In the weeks to come, we'll be releasing more information about our fall happenings: our Thanksgiving Centerpiece Workshop, plus pre-orders for Shaggy Coos Farm Thanksgiving turkeys.

Last week we launched details for our 2022 Subscription Program. Our Early Registration period runs from Sunday, October 3, 2021 at 7 a.m. through Sunday, October 17th. Click here to read the first email of the series, which outlines the 3 perks you get for enrolling early and some FAQs about what will be changing and what will be staying the same for next year.


This Tuesday we'll be sending out another email in this series that outlines some tips to think about ahead of enrollment day. For example, "What's the difference between the Extended and Main Season programs?" and some other FAQs.


In Your Share (In approximate order from shortest to longest shelf life)

Small:

  • 1 head of lettuce

  • 1 bunch of radishes

  • 1 bunch of Brussels sprout tops

  • 1/2 lb. of tomatoes

  • 1 head of cabbage

  • 1 lb. of potatoes

  • 1 onion

Large:

  • 1 head of lettuce

  • 1 bunch of radishes

  • 1 bunch of Brussels sprout tops

  • 1 lb. of tomatoes

  • 1 pint of lunchbox peppers

  • 1 head of cabbage

  • 2 lbs. of potatoes

  • 2 onions

Caring For Your Share:

  • Shake out any excess water in the head of lettuce, then store in a plastic bag in the fridge.
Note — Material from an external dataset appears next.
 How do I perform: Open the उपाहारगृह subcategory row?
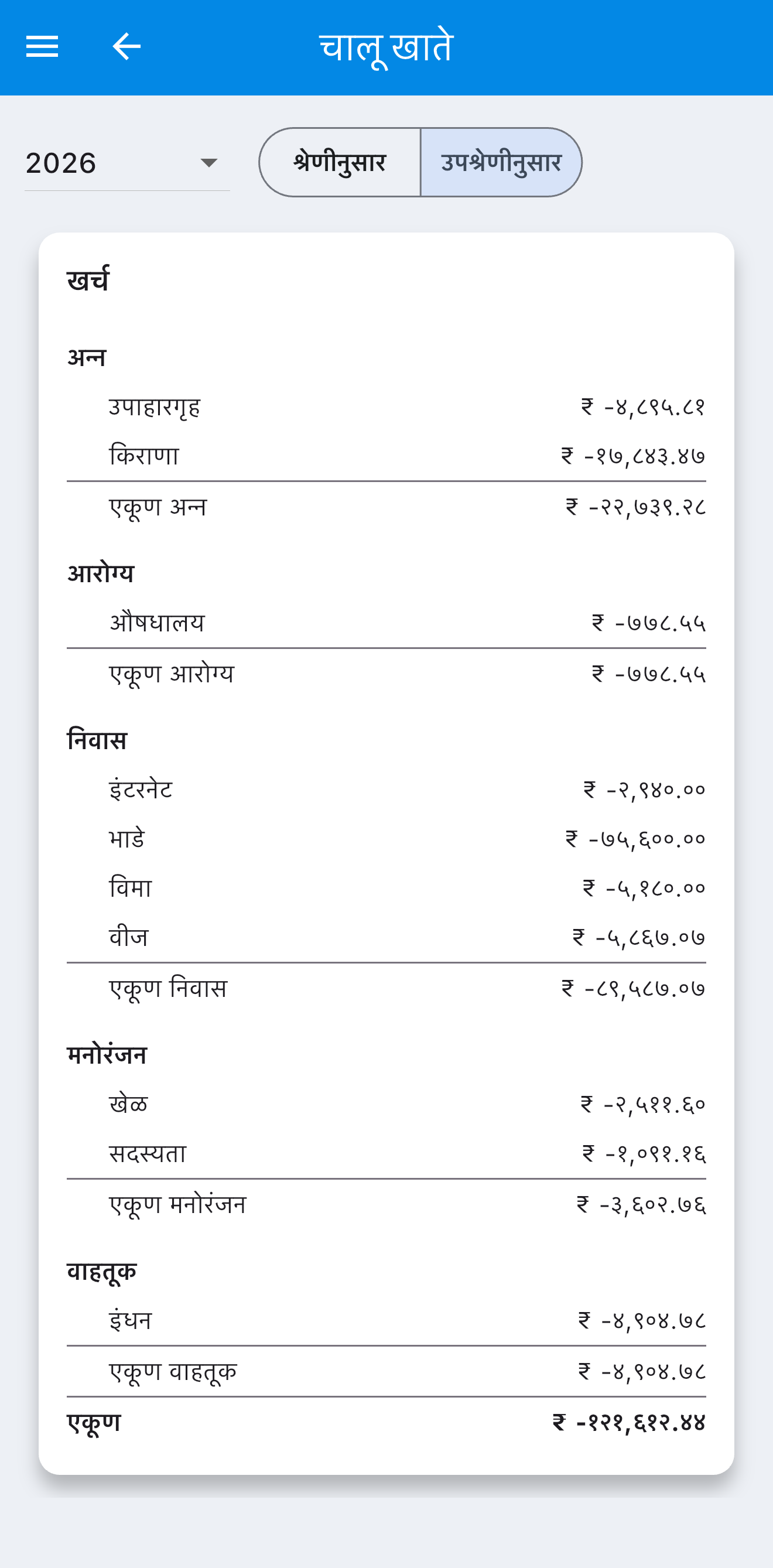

Wash and spin out when ready to use.

  • Store lunchbox peppers in a plastic bag in the crisper drawer of your fridge. Set the crisper drawer to low humidity to allow some of the ethylene gas that results from decomposition to escape. Ethylene gas will cause the peppers to rot sooner.
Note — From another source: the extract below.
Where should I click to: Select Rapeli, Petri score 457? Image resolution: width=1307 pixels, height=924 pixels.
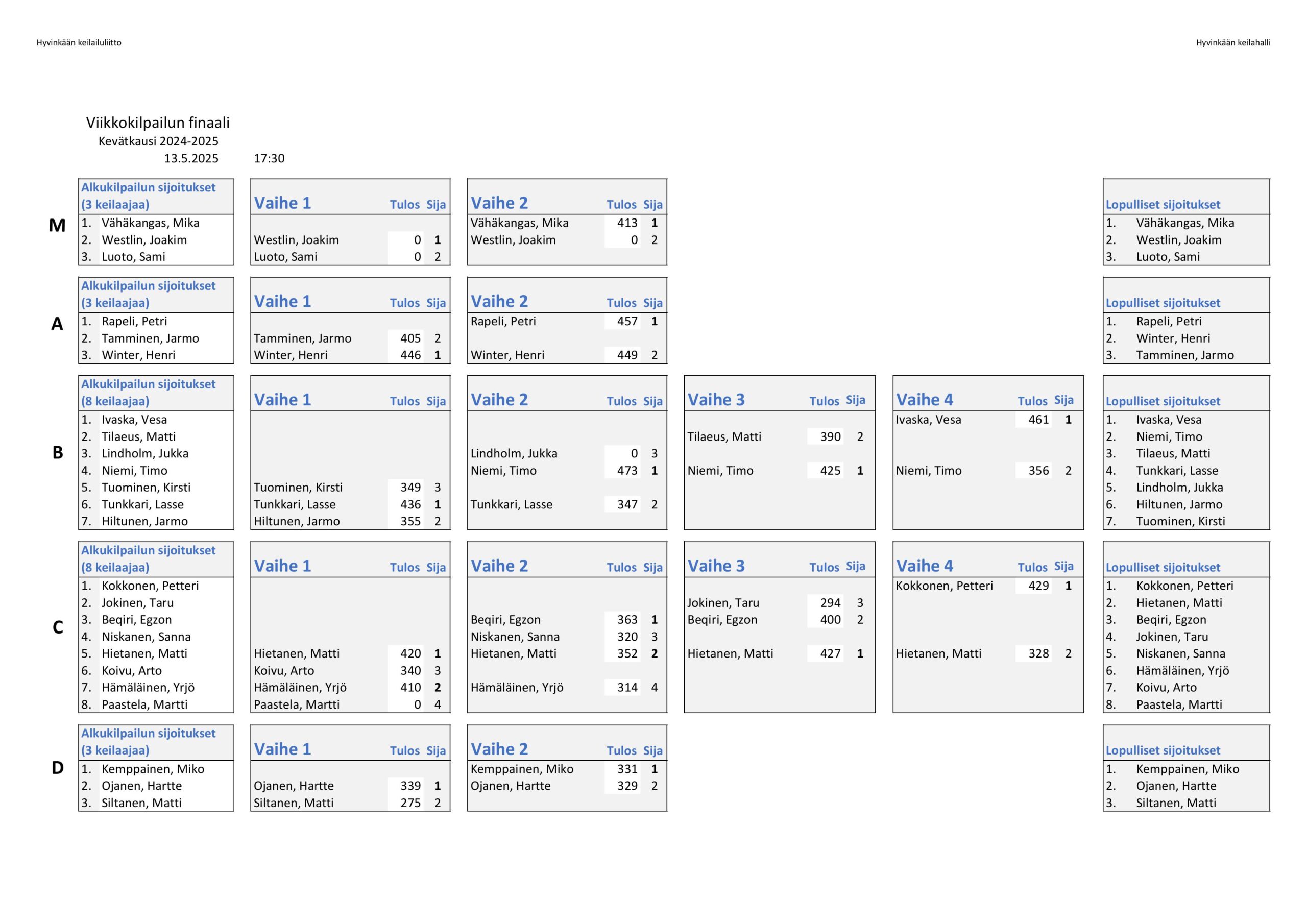(627, 322)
  • Keep tomatoes out on the counter and out of direct sunlight, where they will get plenty of air flow. Do not put them in the fridge; it will dry out the tomatoes and change their consistency. Tomatoes continue to ripen after harvested, so use within a few days. To ripen a tomato quickly, put it in a paper bag in a dark place, like a cabinet.

  • Store Brussels sprout tops in a plastic bag in the crisper drawer of the fridge. Wash when ready to use.

  • Remove the greens from the radishes and store them in separate plastic bags. Wash and eat the greens within a few days; the roots will keep for a couple of weeks if stored properly.

  • Store potatoes in a mesh bag in a cool, dark place such as a cabinet or pantry, and ensure that they get plenty of air flow. Do not wash until ready to use, but wipe away dense soil, if any. Keep away from onions.